Enter the plan once Dev and Alicia get settled in. The “mark” one Alex, played by Claude Rains last seen in this space according to Seth Garth who as I have already mentioned keeps tabs on such things as Rick of Rick’s Café out of Casablanca that’s in Morocco next beautiful friend after Victor Lazlo and Ingrid take off on the last plane to Lisbon to lead the anti-fascist resistance in sunken Europe, who with an overbearing mother is central to the financing of what they plan will be the 4th Reich (and no mistakes this time letting a bum like Hitler grind things down to nothing). That is where the “lure” literally comes in. Somehow Alex and Alicia knew each other, and Alex had been smitten -and would still be smitten. 

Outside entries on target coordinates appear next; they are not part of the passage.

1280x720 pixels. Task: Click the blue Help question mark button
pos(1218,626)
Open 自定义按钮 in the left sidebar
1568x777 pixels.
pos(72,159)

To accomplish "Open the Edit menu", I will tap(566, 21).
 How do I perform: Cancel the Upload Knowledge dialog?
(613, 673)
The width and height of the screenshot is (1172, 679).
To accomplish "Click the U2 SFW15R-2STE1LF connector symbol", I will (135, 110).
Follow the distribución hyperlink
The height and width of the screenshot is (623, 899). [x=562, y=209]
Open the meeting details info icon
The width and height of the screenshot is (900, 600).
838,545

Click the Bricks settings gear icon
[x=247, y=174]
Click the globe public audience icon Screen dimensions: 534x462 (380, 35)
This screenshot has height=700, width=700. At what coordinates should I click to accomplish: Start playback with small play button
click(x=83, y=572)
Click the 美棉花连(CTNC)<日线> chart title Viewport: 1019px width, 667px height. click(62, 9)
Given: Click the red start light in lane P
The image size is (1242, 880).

Of course, that would complicate the Alicia-Dev budding romance but the fight against the rats and the closing down of their rathole had to come first. The thing got so carried away though that smitten Alex actually married Alicia as a test of whether she was sincerely smitten by him. Sorry Alex she only has eyes for Dev whatever eye wash both try to put out to the public. The trouble, big trouble for Alex, is that Alicia is not only beautiful, hey lets’ call it by its right name, drop dead beautiful, but smart and worms some secret info out of him in passing before he realizes that she is a freaking American agent. Alex tries to slowly poison Alicia to get out from under what is in store for him but ready Dev comes to the rescue and Alex has to play along. Play along to his doom once his confederates figure out Alicia knew too much via the Alex pipeline. The last scene is great at some level when one of the Nazi confederates calls Alex to come hither and the dreaded door closes behind him. Gone.               

If assuming the American government gave enough of a rat’s ass about crushing a fascist revival in the bud in 1946, which we now know was hooey, to put an agency on the task it is also wrong to assume that we can let the cretins, and here I mean today’s progeny of those cretins, take care of their own like that last scene mentioned above. That said maybe the best way to really look at this film in order to get my blood pressure down is to see it as yet another variation on old Hollywood chestnut-boy meets girl- that has saved a million films and we will deal with the political conclusions ourselves. Yeah, Sam was right to tag me for this review. Enough said.